*** Text section

I get it.

I know what it feels like to be in pain. I understand, first-hand, how overwhelming life can be when you feel anxious and sad and simply want to feel better. To feel relief.

I get what it feels like to be scared and to hurt. I understand vulnerability.

I get what it feels like to feel different.

Allow me to share my story of my tumultuous relationship with my own immune system – the very natural bodily system designed to protect me—which began to fail me at age 14.

Shortly after my 14th birthday, I endured autoimmune hair loss (Alopecia), as well as chronic joint pain and other autoimmune problems. I began to experience what it was like to feel different; to be “out of place” in my community. When all the pretty girls in school pulled their long hair into ponytails or messy top-buns, I reached out my hand to stroke the wig concealing my baldness. I felt hideous. I was bloated full of steroids & medications to grow hair and relieve the joint pain. I gained weight and hid beneath my wig. I could feel eyes penetrating me as people wondered why I looked different. I was different, I suppose.

But, aren’t we all in some way or another?

******
*** Data extract

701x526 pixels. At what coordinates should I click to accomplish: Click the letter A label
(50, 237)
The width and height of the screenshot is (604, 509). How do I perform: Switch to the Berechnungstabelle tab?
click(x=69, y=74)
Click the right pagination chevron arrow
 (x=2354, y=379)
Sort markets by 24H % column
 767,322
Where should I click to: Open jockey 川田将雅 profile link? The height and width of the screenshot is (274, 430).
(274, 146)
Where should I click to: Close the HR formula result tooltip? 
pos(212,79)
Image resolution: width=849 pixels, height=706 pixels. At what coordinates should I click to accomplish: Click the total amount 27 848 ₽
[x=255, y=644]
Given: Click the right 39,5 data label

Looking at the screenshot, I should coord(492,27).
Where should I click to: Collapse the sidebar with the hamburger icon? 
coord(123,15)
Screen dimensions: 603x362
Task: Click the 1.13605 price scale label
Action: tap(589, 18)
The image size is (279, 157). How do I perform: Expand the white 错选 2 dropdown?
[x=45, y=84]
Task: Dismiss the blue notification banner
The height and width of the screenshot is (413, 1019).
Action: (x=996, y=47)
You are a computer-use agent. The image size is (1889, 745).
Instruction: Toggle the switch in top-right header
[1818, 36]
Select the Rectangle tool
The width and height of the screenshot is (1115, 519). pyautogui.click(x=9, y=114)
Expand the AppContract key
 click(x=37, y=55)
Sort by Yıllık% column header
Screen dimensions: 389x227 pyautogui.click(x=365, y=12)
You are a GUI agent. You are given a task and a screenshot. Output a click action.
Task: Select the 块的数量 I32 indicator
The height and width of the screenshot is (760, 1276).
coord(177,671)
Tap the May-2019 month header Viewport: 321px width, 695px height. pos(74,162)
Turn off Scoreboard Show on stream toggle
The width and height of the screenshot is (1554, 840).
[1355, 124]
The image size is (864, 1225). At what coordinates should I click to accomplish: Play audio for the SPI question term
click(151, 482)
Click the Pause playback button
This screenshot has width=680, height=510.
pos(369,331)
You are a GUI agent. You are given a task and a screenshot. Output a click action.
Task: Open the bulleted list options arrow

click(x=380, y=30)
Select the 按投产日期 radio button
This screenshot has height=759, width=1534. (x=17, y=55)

******

What to do:
A. Echo the part of the alopecia story that opens with the words containing "Shortly after my" and closes with "way or another?".
B. Carry on the personal story about alopecia and autoimmune illness from its last sentence.
The lines can be set aside, since nothing here draws on them.

Results for the exercise:
A.
Shortly after my 14th birthday, I endured autoimmune hair loss (Alopecia), as well as chronic joint pain and other autoimmune problems. I began to experience what it was like to feel different; to be “out of place” in my community. When all the pretty girls in school pulled their long hair into ponytails or messy top-buns, I reached out my hand to stroke the wig concealing my baldness. I felt hideous. I was bloated full of steroids & medications to grow hair and relieve the joint pain. I gained weight and hid beneath my wig. I could feel eyes penetrating me as people wondered why I looked different. I was different, I suppose.

But, aren’t we all in some way or another?

B.
Differences should not subject us to weird gazes or rude comments, but rather should spark discussion and intrigue and help to further develop connections and relationships. This is what it did for me. I didn’t realize it at the time, but these painful experiences had meaning. They created a stronger Caroline. I developed a sense of self-worth much deeper than my appearance. I began to love myself for the friend, strong student, and kind heart that I was. I found myself through the hardship, and through this found the career I now know I was born for.

For the past 13 years my autoimmune health has been a struggle for me, but also an enormous source of strength. Sometimes I have a nearly full head of hair, and sometimes I have almost none. This is a part of my journey that has shaped and molded me into the woman, friend, and therapist I am today.

Of course this is hard for me. I won’t pretend that when the symptoms flare it doesn’t make me sad; it does. But, in many ways I am grateful for my experience. I am who I am today (a person I am proud to be) because of the lessons I learned by allowing myself to be vulnerable, process my feelings, and share with others.

I learned at a very young age to seek and embrace differences and to always be empathetic to the lives and experiences of other people. I learned that beauty is only skin deep, and that people are really beautiful for their hearts, minds, souls and depth -- not their aesthetics. I learned to be compassionate and understanding towards other people’s pain and struggles. I set out to help others heal, grow, and improve their lives. Much of my desire to help others comes from my experiences in working through hurt and evolving into a stronger and more resilient person.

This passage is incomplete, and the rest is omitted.